美容と健康は密な関係にあり、健康は美しさを保つ上で不可欠。スマートフォンアプリなどを活用した健康管理が注目を集めているが、活用している女性は一握りといえるようだ。
東京大学、聖路加国際大学の研究グループは、日本医療研究開発機構(AMED)の支援を受け、働く日本人女性の健康管理におけるIoTおよびアプリの利用状況を調査した。東京大学などが2024年8月に結果を発表した。
※IoT(Internet of Things、モノのインターネット)とは、あらゆる「モノ」がインターネットに接続され相互に情報をやり取りする仕組み。健康管理の分野では、ウエアラブルデバイスやセンサーが体温や心拍数、睡眠パターンなどのデータを収集しアプリと連携して健康状態をモニタリングするといった用途が実用化されている。
女性にとって健康管理のアプリはどれほど身近?
美容医療にとっても健康管理は重要。デジタル技術の進歩で、スマホアプリやIoTデバイスを活用した新たなサービスが次々と登場している。例えば、肌の状態をチェックできるアプリや、美容クリニックのオンライン予約、さらにはカウンセリングを遠隔で受けられるサービスなど、アプリは美容と健康をサポートする強力なツールとなっている。
しかし、これらのアプリがどれほど女性たちの日常生活に浸透しているのか、その実態は明らかではない。最近では、スマートウォッチやスマートリングなどの健康管理のためのデバイスもさまざまな製品が開発されている。
研究グループは、全国の20歳から64歳までの働く女性1万人を対象にインターネット調査を実施した。調査では、健康管理のためのIoTおよびアプリの利用経験や、その利用目的、抱えている健康問題などを詳細に尋ねた。
IoT/アプリを利用している女性は14.6%
結果として、健康管理のために現在IoT/アプリを利用している女性は14.6%、過去に利用していた女性は7.0%、利用経験がない女性は78.5%であることが明らかになった。
多くの女性が健康管理目的でこれらのデジタルツールを利用していない現状が浮き彫りとなった。
調査では頭痛や片頭痛を抱える女性が24.6%と最も多く、次いで月経関連の症状や疾患が21.3%であることも判明した。しかし、これらの健康問題の改善にIoT/アプリが十分に活用されていなかった。
現在IoT/アプリを利用している女性のうち月経関連の症状や疾患を抱える女性は27.6%だったが、それを改善するためにIoT/アプリを利用している女性は17.1%にとどまった。
また、やせ・肥満・むくみ・ダイエットや栄養障害の問題を抱える女性は17.1%であったが、これらの改善を目的にIoT/アプリを利用する女性は27.8%と、実際の健康状態よりも多くの女性がこれらの目的でデジタルツールを利用していることが分かった。
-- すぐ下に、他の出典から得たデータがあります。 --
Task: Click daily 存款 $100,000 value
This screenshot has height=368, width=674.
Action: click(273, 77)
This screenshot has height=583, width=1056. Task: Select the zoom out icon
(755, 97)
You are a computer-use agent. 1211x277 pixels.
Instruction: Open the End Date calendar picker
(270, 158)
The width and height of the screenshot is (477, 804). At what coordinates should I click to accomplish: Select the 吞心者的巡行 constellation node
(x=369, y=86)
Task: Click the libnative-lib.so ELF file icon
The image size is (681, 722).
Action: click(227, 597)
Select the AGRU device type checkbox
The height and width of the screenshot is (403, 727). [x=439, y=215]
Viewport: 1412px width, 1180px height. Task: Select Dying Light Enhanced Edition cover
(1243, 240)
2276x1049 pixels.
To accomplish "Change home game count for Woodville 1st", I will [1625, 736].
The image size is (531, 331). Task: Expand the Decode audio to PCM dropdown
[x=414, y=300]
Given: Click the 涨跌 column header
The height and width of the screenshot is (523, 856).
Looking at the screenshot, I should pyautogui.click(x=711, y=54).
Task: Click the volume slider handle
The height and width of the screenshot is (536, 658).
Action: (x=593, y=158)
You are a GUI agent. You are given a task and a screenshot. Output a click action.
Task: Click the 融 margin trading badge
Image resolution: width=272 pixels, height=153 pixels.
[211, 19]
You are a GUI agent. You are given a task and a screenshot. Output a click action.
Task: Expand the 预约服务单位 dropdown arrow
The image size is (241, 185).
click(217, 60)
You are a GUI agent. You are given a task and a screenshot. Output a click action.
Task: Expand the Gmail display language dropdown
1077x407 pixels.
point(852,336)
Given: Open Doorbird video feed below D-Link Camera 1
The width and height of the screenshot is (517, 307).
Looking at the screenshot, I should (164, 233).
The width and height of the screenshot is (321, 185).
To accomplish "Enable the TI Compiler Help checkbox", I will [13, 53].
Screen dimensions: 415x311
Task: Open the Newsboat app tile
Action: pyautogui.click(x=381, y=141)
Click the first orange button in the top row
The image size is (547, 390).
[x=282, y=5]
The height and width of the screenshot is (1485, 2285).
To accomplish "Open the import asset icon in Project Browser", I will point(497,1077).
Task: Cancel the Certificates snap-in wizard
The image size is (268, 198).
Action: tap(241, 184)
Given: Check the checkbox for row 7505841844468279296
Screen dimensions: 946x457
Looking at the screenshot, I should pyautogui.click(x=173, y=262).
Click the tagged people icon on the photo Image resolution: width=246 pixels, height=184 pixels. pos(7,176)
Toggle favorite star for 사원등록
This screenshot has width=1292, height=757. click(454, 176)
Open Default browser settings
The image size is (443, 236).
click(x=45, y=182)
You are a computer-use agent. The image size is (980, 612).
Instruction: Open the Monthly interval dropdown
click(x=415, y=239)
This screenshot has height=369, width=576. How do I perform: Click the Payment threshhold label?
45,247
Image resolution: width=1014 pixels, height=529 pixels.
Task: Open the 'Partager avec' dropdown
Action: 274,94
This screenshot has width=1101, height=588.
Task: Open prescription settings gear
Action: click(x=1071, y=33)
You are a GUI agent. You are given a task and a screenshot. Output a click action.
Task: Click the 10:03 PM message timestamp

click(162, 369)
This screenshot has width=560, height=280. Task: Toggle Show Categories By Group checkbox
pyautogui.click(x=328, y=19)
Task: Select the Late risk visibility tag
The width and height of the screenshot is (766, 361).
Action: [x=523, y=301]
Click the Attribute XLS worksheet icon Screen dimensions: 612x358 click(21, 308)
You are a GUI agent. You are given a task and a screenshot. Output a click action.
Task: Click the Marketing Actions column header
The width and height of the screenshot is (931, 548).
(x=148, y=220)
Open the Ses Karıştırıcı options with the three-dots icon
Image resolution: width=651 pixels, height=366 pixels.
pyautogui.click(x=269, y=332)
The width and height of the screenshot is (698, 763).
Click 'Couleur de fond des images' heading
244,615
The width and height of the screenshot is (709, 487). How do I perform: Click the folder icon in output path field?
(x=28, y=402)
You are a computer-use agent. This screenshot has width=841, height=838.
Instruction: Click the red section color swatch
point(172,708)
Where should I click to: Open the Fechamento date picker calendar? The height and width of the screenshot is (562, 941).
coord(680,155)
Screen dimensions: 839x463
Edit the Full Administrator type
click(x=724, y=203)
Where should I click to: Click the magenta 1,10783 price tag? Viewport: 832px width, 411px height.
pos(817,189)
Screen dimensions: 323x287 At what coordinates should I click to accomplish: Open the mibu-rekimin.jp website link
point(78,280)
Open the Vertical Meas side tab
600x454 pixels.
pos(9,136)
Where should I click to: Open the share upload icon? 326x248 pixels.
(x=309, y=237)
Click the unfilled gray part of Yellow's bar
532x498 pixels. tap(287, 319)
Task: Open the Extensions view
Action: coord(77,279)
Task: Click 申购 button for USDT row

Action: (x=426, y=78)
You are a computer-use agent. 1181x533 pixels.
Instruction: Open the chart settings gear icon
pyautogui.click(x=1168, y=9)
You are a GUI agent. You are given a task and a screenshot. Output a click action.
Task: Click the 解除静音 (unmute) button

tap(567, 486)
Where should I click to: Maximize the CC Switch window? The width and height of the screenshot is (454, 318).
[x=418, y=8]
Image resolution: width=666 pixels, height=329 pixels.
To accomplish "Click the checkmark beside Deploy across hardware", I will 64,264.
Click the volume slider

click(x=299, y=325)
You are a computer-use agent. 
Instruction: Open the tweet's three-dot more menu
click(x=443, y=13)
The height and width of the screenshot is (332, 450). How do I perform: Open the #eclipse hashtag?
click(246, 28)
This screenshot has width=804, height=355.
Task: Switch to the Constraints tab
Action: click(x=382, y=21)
IoT/アプリの利用が進まない要因として、大きく3つの課題がある。一つ目は、日本の女性向けに特化した適切なデジタルヘルス機器の開発が不足していること。二つ目は、それらの存在が広く認知されていないこと。三つ目は、医療機器としての承認プロセスやデータプライバシーの保護といった制度上の課題があること。今後、こうした課題を克服することで、健康管理へのアプリがより身近になる可能性がある。